Alterations by a thromboxane A2 analog (U46619) of calcium dynamics in isolated rat cardiomyocytes.

The mechanism by which thromboxane A2 (TXA2) causes its detrimental actions on the myocardium during ischemia and reperfusion injury is unknown. The present study was designed to investigate the influence of U46619, a stable TXA2 analog, on intracellular Ca transients in electrically stimulated single neonatal rat ventricular myocytes by using spectrofluorometric analysis of fura-2-Ca binding. Administration of U46619 increased basal and peak Ca concentrations as well as width of electrically induced Ca transients in a concentration-dependent manner (0.1-1 microM) during a 1-hr exposure. Exposure to 10 microM U46619 caused irregular Ca transients and a marked increase in cytosolic-free Ca concentration.
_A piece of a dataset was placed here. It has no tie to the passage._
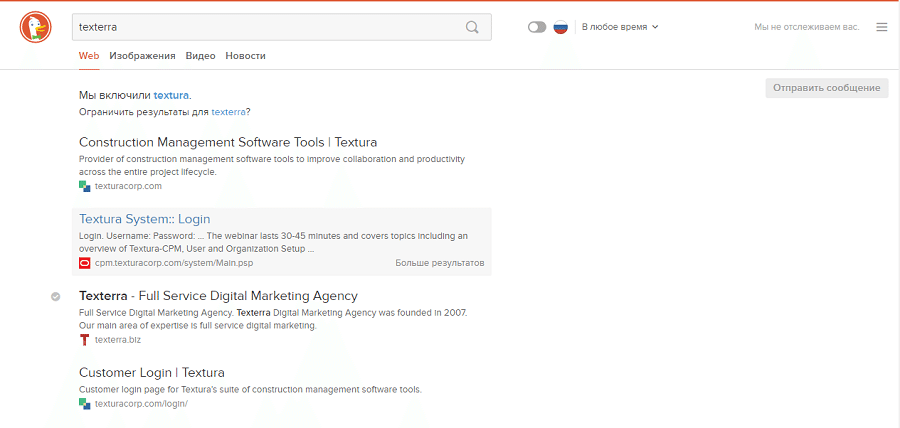Open 'Textura System:: Login' result

tap(144, 219)
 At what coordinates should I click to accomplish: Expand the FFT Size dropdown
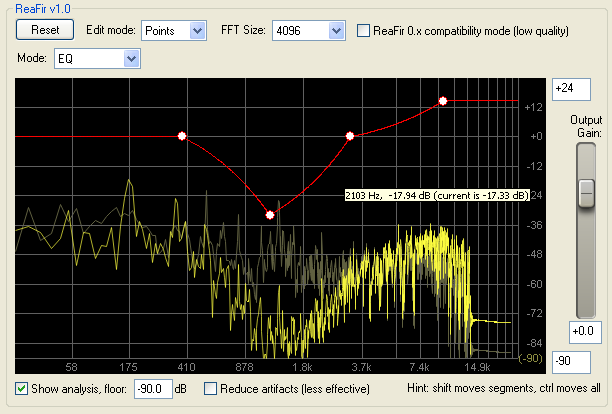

The effects of U46619 were antagonized by the TXA2 receptor antagonist SK&F95585 (2 microM), dibutyryl cyclic AMP (1 mM), verapamil (1 microM) and ryanodine (1 microM). U46619 did not affect the increase in cytosolic Ca induced by KCl (90 mM) depolarization. Caffeine (10 mM)-induced Ca release from the sarcoplasmic reticulum was enhanced markedly in U46619-treated cells. Significant lactate dehydrogenase leakage from the myocytes did not occur at 1 to 10 microM U46619. These results indicate that the increase in Ca transients by U46619 is a receptor-mediated process leading to a Ca accumulation in the sarcoplasmic reticulum which is likely to be responsible for an enhanced cytosolic Ca during excitation-contraction coupling. Thus, the identification of U46619-induced alterations of Ca dynamics appears to provide, at the cellular level, a direct role for TXA2 during myocardial ischemia and reperfusion.